As if that weren't enough, the House of Representatives will probably not override the veto if push comes to shove. In a head count of supporters, they're short about two dozen reps.
Health insurance is damnably expensive, even if you earn a decent amount of money for your area. If you're lucky, your employers will split the cost with you by getting a group plan for their employees and their families - let's say that a particular health plan costs $800us per month (which is on the cheap side for good health insurance) for a family of three. The company pays $600us of the monthly tab, and your paycheques are docked $200us for the rest.
Sometimes, though, even $200us is too much. Let's say that you only make $2kus every month. In some areas (like Pittsburgh), you can live comfortably on that much money if you live alone. In northern Virginia, on the other hand, two thousand dollars American every month will get you a single bedroom in a crack house if you're frugal and living alone. If you have a family, however, you're SOL. SCHIP would have lessened the impact by picking up more of the monthly tab for health insurance if children were involved.
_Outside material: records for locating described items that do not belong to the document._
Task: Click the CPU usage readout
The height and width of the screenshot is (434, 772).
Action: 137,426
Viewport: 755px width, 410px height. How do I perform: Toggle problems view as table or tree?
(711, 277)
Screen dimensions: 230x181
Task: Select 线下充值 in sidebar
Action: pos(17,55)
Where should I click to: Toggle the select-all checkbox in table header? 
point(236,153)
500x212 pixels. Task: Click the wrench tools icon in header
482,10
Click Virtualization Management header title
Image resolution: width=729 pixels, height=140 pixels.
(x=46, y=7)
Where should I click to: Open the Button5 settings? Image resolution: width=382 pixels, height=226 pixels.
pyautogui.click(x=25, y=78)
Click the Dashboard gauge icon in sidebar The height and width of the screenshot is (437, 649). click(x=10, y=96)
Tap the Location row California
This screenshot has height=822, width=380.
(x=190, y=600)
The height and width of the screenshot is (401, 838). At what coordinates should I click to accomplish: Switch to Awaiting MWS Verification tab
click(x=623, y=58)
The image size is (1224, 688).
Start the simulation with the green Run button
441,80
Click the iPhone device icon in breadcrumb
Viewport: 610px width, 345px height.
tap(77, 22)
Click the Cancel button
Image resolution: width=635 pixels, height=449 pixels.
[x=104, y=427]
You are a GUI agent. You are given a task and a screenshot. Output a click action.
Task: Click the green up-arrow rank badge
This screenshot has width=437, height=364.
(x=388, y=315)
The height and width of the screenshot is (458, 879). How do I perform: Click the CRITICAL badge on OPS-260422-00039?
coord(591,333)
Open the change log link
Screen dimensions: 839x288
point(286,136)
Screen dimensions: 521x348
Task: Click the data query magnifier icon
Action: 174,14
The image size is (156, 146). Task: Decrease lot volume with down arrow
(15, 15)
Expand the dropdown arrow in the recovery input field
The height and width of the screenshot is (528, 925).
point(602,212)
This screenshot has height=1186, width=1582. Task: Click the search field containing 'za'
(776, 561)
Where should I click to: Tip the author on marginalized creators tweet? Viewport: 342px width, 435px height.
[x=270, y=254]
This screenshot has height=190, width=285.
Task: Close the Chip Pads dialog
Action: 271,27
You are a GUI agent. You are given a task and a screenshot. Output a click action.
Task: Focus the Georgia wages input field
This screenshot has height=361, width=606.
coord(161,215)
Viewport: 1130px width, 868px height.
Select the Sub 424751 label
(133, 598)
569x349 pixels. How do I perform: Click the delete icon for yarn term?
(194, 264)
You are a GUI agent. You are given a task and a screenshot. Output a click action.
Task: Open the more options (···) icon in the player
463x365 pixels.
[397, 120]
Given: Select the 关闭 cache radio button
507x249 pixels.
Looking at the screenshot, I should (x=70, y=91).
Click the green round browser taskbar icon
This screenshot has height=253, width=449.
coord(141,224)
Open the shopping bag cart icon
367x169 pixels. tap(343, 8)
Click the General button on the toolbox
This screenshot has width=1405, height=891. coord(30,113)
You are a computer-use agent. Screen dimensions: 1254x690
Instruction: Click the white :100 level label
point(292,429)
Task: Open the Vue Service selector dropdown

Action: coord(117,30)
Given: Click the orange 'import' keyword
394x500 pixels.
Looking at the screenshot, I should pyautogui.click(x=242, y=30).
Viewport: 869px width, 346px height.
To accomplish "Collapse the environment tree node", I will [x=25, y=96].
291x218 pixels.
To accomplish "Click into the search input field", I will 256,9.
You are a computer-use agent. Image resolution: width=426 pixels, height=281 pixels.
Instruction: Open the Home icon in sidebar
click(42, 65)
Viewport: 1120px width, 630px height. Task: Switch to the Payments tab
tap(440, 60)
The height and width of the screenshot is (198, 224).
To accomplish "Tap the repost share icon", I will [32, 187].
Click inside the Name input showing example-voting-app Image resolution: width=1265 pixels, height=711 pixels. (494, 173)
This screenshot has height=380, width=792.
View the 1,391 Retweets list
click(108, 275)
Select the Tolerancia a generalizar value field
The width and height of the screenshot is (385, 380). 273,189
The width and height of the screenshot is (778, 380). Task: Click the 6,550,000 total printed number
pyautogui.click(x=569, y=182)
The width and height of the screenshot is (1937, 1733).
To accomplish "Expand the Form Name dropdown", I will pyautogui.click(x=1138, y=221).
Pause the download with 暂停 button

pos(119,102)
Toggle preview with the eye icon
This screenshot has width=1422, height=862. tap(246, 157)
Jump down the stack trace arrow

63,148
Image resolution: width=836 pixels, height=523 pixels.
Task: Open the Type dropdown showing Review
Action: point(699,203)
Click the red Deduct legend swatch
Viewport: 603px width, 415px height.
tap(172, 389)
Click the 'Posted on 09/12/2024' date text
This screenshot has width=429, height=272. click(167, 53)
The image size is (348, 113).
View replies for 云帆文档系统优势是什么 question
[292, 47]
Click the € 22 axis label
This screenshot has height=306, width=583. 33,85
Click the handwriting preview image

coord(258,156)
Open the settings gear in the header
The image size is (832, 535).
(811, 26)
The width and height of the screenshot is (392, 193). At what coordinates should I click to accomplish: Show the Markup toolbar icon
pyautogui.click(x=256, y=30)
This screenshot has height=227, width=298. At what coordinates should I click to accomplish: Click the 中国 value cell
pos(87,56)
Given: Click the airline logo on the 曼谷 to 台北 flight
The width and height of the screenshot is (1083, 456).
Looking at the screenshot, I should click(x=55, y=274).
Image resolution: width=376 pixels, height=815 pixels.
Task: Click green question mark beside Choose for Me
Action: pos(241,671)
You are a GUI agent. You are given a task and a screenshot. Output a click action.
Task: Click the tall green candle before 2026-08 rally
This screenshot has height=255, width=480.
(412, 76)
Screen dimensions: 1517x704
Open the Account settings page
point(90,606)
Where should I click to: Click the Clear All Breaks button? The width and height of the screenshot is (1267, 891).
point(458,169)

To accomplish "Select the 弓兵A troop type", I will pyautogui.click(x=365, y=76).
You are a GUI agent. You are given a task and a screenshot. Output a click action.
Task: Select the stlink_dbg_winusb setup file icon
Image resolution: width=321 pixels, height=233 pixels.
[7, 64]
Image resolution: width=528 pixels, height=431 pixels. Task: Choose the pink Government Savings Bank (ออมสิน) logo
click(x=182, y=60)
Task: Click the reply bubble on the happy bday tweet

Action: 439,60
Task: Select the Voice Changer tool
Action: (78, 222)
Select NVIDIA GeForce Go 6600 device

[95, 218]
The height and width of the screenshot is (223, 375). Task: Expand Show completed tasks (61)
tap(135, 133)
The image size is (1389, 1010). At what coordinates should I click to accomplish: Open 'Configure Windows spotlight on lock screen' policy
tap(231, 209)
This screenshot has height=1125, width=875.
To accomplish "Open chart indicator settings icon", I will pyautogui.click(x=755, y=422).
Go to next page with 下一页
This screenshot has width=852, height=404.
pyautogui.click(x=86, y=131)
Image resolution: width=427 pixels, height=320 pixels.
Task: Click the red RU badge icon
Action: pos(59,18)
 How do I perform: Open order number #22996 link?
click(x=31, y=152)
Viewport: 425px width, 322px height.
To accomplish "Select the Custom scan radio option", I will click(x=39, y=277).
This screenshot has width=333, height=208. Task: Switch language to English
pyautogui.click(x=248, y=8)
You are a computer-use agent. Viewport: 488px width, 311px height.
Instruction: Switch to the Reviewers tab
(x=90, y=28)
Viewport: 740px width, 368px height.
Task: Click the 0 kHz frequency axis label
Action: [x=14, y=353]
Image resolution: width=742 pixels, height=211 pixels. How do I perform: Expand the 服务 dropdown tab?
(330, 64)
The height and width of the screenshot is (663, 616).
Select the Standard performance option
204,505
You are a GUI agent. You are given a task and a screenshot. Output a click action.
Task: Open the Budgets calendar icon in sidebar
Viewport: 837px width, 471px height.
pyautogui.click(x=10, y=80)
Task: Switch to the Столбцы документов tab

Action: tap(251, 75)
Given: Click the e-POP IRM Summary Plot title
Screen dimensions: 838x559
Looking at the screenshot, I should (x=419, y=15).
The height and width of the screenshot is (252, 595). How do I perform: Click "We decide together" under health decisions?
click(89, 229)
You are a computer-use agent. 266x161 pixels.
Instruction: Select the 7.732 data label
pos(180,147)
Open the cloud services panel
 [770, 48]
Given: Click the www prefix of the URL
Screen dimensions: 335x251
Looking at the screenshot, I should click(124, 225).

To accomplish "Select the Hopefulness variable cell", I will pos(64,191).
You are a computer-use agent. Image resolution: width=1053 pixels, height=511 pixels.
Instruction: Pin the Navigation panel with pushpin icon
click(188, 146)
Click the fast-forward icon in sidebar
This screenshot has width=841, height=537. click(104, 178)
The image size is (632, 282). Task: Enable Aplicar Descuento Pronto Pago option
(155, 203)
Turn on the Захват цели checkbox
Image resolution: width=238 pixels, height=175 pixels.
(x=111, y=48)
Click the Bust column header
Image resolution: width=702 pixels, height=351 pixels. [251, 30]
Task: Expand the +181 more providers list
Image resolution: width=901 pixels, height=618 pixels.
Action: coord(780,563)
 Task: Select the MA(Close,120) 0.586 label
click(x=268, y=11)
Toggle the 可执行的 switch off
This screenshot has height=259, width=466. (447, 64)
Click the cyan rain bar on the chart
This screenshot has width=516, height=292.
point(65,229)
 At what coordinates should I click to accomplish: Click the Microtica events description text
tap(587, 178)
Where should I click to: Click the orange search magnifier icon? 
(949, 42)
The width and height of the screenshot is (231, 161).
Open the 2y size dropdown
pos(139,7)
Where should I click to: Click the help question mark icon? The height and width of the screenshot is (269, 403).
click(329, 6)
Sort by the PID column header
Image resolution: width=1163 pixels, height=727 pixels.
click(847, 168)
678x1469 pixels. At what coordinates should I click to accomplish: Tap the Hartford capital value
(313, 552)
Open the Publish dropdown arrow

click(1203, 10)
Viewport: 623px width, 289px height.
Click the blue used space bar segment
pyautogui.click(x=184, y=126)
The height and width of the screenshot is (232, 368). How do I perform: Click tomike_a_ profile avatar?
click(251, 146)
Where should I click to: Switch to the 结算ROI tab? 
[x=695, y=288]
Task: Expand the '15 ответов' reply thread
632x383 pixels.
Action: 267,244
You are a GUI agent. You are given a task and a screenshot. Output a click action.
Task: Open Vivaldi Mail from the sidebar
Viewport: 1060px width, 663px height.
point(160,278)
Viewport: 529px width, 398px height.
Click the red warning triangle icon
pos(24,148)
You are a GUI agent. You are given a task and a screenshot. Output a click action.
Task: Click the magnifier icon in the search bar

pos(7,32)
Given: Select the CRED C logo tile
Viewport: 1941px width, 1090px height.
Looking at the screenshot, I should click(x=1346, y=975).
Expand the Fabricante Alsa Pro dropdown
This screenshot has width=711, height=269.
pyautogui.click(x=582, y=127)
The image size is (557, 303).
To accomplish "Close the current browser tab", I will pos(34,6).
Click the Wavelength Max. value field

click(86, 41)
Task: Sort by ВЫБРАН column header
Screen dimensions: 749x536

You've probably read about my insurance woes. For a package that covered basic health, basic dental, and no vision, I was paying $400us out of pocket every month through COBRA after I left Sunrocket. When Sunrocket tanked (you've all seen the news), my COBRA coverage was over. That meant $800us/month out of pocket. The company I was contracting for at the time reimbursed for insurance after the fact, which meant spending three weeks out of every month down $800us.
Think that's bad? Now imagine making $35kus per year and having that hanging over your head. Without the possibility of reimbursement.
So much for no children being left behind.